1
votes

After so much trial and errors I have finally managed to build my own stacked model. but I am unable to produce(accuracy) the same every time. I know I have to initialize random_state parameter to any value but even after explicitly writing the random_state value to some value before calling the class method I still get random results.

class Stacking(BaseEstimator, ClassifierMixin):
    def __init__(self, BaseModels, MetaModel, nfolds = 3, seed = 1):
        self.BaseModels = BaseModels
        self.MetaModel = MetaModel
        self.nfolds = nfolds
        self.seed = np.random.seed(seed) <---- This fixed my error. thanks to foladev.

    def fit(self, X, y):
        self.BaseModels_ = [list() for model in self.BaseModels]
        self.MetaModel_ = clone(self.MetaModel)
        kf = KFold(n_splits = self.nfolds, shuffle = False, random_state = 6)
        out_of_fold_preds = np.zeros((X.shape[0], len(self.BaseModels_)))

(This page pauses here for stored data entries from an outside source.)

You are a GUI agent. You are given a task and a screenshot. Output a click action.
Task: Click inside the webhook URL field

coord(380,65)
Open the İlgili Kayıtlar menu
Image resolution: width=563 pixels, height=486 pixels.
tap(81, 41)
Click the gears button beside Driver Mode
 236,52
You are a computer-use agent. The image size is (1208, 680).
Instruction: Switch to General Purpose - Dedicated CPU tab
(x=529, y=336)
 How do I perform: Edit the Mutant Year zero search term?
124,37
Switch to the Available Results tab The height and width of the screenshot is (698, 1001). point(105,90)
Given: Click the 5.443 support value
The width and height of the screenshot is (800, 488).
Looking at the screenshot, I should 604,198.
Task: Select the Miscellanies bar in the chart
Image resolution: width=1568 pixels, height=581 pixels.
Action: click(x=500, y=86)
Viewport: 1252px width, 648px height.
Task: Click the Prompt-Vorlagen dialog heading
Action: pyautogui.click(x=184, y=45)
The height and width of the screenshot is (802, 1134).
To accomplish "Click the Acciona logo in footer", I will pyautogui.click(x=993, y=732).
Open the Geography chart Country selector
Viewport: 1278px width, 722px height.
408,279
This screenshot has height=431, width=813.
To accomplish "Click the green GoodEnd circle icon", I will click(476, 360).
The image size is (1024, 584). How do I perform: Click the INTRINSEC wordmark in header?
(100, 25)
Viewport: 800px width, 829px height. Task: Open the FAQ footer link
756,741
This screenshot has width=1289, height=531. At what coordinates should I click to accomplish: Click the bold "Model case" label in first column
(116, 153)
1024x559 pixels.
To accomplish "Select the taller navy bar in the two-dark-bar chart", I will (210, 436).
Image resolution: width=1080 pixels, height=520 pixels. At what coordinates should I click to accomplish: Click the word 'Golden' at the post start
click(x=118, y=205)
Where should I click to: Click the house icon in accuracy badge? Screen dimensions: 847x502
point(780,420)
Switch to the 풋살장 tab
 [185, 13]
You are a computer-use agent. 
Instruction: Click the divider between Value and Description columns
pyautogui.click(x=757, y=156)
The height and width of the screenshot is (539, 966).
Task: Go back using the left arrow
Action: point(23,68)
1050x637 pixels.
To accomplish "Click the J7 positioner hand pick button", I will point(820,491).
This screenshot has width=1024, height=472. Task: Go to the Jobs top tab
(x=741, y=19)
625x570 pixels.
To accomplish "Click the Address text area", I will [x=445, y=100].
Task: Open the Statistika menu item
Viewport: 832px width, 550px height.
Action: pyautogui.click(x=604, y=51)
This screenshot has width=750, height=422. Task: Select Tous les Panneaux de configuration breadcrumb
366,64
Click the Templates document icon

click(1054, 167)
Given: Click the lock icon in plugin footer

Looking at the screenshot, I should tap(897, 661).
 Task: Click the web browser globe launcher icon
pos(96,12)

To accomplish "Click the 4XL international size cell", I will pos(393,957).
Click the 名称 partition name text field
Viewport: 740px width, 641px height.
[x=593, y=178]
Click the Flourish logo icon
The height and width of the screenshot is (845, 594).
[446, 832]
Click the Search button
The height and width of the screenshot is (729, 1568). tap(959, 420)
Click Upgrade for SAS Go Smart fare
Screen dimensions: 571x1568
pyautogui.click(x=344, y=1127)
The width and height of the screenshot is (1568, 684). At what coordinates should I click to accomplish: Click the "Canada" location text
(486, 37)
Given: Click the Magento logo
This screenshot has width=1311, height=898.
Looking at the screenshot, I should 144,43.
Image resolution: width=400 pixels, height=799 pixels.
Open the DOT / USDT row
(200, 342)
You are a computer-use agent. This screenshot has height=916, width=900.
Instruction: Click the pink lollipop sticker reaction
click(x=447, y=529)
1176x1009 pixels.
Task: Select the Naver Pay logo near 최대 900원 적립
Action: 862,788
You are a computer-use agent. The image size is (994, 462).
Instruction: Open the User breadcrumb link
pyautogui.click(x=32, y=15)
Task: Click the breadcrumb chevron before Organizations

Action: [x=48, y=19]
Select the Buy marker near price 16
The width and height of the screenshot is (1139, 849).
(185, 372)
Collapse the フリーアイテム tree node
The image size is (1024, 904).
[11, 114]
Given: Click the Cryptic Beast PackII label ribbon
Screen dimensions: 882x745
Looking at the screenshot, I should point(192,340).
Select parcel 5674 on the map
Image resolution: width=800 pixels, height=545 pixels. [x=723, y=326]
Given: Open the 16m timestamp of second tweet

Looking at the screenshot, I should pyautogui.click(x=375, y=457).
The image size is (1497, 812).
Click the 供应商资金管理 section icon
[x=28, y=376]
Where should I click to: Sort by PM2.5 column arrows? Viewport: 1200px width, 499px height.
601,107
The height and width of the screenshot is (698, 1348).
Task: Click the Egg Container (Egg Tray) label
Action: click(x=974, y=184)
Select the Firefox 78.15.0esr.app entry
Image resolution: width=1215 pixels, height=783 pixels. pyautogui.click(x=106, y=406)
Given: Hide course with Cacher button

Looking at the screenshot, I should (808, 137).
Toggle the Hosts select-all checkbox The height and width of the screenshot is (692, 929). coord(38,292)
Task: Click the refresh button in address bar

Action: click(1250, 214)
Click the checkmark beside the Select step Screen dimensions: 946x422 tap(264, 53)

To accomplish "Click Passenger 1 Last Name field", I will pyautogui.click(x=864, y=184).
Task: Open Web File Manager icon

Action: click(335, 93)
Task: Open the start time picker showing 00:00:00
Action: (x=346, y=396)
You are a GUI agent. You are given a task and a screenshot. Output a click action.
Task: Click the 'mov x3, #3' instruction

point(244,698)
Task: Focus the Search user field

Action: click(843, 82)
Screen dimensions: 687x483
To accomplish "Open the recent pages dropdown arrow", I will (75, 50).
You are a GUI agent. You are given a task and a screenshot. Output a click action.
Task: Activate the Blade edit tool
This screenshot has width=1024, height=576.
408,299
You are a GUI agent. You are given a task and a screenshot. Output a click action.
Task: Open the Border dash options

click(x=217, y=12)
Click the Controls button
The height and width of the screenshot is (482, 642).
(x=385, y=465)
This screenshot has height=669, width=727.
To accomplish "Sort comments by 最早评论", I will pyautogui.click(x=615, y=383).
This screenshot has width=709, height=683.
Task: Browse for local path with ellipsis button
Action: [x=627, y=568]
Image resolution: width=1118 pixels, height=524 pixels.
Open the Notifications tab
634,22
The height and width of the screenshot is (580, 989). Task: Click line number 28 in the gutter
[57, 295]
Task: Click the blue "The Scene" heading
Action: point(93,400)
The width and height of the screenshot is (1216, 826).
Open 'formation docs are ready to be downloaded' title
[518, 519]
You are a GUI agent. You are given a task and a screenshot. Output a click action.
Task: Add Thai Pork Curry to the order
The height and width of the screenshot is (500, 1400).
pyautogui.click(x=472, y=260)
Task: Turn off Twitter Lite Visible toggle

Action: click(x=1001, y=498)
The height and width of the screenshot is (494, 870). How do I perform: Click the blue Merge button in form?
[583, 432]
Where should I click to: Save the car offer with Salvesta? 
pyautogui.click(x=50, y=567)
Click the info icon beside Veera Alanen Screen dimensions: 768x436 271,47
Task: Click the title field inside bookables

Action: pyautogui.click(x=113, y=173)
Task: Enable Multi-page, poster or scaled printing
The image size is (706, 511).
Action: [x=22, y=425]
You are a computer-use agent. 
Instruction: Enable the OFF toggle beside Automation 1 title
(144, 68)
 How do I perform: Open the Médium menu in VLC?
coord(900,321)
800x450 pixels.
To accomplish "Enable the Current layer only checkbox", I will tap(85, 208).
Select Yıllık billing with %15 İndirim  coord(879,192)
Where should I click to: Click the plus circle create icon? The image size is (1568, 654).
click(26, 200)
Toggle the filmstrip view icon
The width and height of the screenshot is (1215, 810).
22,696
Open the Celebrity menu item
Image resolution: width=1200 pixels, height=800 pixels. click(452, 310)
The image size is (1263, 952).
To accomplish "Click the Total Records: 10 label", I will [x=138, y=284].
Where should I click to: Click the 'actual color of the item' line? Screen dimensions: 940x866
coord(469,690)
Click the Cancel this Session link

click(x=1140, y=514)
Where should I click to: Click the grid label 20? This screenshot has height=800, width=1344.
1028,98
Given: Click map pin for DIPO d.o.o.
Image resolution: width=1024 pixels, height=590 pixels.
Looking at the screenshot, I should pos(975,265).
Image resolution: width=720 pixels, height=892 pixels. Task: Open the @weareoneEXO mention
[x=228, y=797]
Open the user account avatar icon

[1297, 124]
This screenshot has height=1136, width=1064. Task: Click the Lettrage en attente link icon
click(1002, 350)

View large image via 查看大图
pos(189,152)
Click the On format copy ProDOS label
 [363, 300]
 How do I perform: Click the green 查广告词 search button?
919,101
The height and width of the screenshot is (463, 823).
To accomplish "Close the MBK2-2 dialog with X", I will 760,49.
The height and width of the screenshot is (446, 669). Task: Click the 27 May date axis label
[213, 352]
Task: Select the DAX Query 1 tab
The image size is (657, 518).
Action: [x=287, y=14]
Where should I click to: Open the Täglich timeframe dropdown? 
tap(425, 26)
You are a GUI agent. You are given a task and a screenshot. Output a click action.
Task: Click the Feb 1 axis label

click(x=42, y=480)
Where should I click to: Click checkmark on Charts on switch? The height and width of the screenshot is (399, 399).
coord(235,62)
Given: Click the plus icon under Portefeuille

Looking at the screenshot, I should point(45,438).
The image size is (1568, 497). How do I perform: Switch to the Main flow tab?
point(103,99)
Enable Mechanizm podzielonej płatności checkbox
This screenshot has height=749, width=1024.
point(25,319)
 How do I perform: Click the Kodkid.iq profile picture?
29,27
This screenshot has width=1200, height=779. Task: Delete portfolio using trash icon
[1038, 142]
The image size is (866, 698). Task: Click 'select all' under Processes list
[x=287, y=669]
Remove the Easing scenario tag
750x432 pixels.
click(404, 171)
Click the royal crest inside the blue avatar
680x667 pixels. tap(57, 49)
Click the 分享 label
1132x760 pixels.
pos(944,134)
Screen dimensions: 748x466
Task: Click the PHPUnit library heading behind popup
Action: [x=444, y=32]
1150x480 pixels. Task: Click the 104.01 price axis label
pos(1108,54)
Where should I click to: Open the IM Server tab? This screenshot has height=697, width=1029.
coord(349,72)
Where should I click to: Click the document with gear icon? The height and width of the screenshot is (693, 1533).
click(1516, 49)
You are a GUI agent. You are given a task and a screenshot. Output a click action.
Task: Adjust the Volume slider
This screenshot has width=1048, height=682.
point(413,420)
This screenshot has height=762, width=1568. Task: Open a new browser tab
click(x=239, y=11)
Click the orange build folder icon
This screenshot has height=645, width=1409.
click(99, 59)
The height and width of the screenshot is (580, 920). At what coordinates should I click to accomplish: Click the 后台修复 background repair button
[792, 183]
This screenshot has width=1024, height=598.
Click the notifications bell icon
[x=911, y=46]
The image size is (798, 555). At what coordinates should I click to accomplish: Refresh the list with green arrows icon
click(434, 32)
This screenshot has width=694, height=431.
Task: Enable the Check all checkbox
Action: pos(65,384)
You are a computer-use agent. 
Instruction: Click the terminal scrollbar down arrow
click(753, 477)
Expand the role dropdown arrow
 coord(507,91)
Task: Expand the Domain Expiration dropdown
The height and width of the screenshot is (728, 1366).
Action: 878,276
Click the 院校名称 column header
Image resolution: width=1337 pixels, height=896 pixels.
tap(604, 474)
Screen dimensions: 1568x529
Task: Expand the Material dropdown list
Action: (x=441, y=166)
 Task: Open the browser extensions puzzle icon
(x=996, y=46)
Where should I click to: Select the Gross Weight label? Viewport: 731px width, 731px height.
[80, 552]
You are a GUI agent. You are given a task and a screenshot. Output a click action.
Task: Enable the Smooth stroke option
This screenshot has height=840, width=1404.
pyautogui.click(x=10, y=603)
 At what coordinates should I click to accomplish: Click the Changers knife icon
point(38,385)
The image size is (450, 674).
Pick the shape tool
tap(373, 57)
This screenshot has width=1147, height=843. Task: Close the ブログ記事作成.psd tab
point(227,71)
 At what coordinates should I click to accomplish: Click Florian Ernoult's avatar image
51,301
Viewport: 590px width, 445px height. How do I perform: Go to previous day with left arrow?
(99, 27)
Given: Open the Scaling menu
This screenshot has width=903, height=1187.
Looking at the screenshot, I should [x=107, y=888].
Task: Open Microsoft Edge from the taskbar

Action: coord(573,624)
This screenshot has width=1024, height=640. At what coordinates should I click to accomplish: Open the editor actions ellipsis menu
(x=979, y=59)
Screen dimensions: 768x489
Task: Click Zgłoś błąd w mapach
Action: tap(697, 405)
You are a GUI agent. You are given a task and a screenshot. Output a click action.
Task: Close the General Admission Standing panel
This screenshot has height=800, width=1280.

        for index, model in enumerate(self.BaseModels_):
            for train_index, out_of_fold_index in kf.split(X, y):
                instance = clone(model)
                self.BaseModels_[index].append(instance)
                instance.fit(X[train_index], y[train_index])

                preds = instance.predict(X[out_of_fold_index])
                out_of_fold_preds[out_of_fold_index, index] = preds
                #print(model, preds, out_of_fold_preds.shape)
        self.MetaModel_.fit(out_of_fold_preds, y)
        return self

I am using LogisticRegression, SGDClassifier, RandomForestClassifer as my base models and XGBoost as my meta model. random_state is present in all the models but works only on the base models.

I get error "init() got an unexpected keyword argument 'random_state'" when random_state is put in xgbclassifier.

Please note, I have tried initializing random_state before calling the class. Tried altering shuffle in KFold. Also, how can I initialize parameters inside the class method?

1

1 Answers

1
votes

From the API, it looks like xgbclassifier uses seed.

xgboost.XGBClassifier(
    max_depth=3, 
    learning_rate=0.1, 
    n_estimators=100, 
    silent=True, 
    objective='binary:logistic', 
    booster='gbtree', 
    n_jobs=1, 
    nthread=None, 
    gamma=0, 
    min_child_weight=1, 
    max_delta_step=0, 
    subsample=1, 
    colsample_bytree=1, 
    colsample_bylevel=1, 
    reg_alpha=0, 
    reg_lambda=1, 
    scale_pos_weight=1, 
    base_score=0.5, 
    random_state=0, 
    seed=None, 
    missing=None, 
    **kwargs
)

May I ask why you do not set a class level seed and apply that to all methods?